═════ Given entries
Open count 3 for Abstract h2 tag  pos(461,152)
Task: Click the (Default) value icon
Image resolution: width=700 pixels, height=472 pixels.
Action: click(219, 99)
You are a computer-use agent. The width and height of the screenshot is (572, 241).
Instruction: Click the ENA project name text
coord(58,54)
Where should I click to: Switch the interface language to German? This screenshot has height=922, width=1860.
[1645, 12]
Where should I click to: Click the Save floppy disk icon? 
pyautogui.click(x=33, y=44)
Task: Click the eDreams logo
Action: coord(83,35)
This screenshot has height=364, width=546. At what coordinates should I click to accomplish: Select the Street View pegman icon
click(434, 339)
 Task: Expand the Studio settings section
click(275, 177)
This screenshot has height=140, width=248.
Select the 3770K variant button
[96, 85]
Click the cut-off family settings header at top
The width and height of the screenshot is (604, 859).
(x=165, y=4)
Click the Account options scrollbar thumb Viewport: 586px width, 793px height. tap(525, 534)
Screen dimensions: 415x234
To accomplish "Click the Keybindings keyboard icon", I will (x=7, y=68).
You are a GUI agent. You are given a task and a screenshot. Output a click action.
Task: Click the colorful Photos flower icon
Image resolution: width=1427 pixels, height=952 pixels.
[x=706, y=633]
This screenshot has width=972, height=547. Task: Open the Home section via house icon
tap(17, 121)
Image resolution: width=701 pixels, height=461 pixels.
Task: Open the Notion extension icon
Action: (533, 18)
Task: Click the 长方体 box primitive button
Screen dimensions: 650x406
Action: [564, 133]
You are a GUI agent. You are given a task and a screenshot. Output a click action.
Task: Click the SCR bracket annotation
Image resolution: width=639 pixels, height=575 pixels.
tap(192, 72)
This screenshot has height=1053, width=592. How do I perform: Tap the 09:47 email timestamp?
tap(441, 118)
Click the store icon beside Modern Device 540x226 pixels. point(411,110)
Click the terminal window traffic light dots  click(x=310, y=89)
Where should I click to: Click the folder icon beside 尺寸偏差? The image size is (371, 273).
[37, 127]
══════════
How many lines of the records contain the word "Select", with case counting? Reply with the number alone.

2